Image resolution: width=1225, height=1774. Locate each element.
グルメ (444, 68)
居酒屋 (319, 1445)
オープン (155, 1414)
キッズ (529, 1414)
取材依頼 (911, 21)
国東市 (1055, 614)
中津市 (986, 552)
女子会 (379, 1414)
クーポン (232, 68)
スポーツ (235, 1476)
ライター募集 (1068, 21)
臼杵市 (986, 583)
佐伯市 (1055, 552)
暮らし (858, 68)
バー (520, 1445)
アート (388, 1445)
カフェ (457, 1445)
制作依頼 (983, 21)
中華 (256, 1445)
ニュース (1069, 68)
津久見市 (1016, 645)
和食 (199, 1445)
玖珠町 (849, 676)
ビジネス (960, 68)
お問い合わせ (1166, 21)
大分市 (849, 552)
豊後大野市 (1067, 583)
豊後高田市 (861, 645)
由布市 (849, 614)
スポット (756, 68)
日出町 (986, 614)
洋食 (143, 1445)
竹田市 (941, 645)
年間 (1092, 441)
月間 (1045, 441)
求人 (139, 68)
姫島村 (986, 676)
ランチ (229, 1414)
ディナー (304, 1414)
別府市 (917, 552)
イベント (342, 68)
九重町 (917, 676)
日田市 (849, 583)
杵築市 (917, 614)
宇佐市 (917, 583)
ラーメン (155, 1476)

● ● ●

Shift every coordinate in the records above by adding 16 to both numbers. Write all the lines out again, requests included, changing only the coordinates.

Image resolution: width=1225, height=1774. Locate each element.
グルメ (460, 84)
居酒屋 (335, 1461)
オープン (171, 1430)
キッズ (545, 1430)
取材依頼 (927, 37)
国東市 (1071, 630)
中津市 (1002, 568)
女子会 (395, 1430)
クーポン (248, 84)
スポーツ (251, 1492)
ライター募集 (1084, 37)
臼杵市 (1002, 599)
佐伯市 (1071, 568)
暮らし (874, 84)
バー (536, 1461)
アート (404, 1461)
カフェ (473, 1461)
制作依頼 (999, 37)
中華 (272, 1461)
ニュース (1085, 84)
津久見市 (1032, 661)
和食 (215, 1461)
玖珠町 (865, 692)
ビジネス (976, 84)
お問い合わせ (1182, 37)
大分市 (865, 568)
豊後大野市 (1083, 599)
豊後高田市 (877, 661)
由布市 (865, 630)
スポット (772, 84)
日出町 (1002, 630)
洋食 (159, 1461)
竹田市 (957, 661)
年間 (1108, 457)
月間 (1061, 457)
求人 (155, 84)
姫島村 (1002, 692)
ランチ (245, 1430)
ディナー (320, 1430)
別府市 (933, 568)
イベント (358, 84)
九重町 (933, 692)
日田市 (865, 599)
杵築市 (933, 630)
宇佐市 (933, 599)
ラーメン (171, 1492)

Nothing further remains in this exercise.